[TÂCHE ASSIGNÉE 1] Rendez sans aucun changement tout le texte de l'extrait sur le VIH-sida, de « Love Hurts, chantait » jusqu'à « la clinique l'Actuel. ».
[TÂCHE ASSIGNÉE 2] Résumez en deux phrases, s'il vous plaît, le paragraphe de l'extrait sur le VIH-sida qui commence par « Love Hurts, chantait Nazareth », en gardant ses faits principaux.

[EXTRAIT CHOISI]
Trente ans après la détection du premier cas de VIH-sida, la maladie fait encore des victimes. Au Québec, on estime que 18 000 personnes vivent avec le VIH-sida. Un facteur de risques sous-estimé? L'amour. À l'occasion de la Journée mondiale de lutte contre le sida demain, 1er décembre, La Presse fait le point.

Love Hurts, chantait Nazareth dans les années 70. Quarante ans plus tard, cette chanson est toujours d'actualité, surtout quand il est question du sida. L'amour, parfois, rend malade. «Il a été démontré de façon scientifique que le fait d'être en amour est un risque important de contracter le VIH. C'est aussi vrai chez les hétéros que chez les gais», affirme le Dr Réjean Thomas, président de la clinique l'Actuel.

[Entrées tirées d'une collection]
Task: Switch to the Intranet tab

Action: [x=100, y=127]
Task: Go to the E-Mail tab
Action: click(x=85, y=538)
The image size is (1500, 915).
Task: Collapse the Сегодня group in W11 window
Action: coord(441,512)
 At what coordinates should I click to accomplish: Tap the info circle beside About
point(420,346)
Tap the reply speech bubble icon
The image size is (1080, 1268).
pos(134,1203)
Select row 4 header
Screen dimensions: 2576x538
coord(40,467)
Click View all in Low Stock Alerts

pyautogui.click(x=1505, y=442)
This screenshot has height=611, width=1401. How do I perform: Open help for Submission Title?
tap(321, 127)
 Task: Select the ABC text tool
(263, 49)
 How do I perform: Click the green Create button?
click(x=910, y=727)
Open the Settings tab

[RÉPONSE ATTENDUE 1]
Love Hurts, chantait Nazareth dans les années 70. Quarante ans plus tard, cette chanson est toujours d'actualité, surtout quand il est question du sida. L'amour, parfois, rend malade. «Il a été démontré de façon scientifique que le fait d'être en amour est un risque important de contracter le VIH. C'est aussi vrai chez les hétéros que chez les gais», affirme le Dr Réjean Thomas, président de la clinique l'Actuel.

[RÉPONSE ATTENDUE 2] La chanson Love Hurts, chantée par Nazareth dans les années 70, reste d'actualité quarante ans plus tard quand il est question du sida, car l'amour peut rendre malade. Selon le Dr Réjean Thomas, président de la clinique l'Actuel, il a été démontré scientifiquement qu'être en amour est un risque important de contracter le VIH, chez les hétéros comme chez les gais.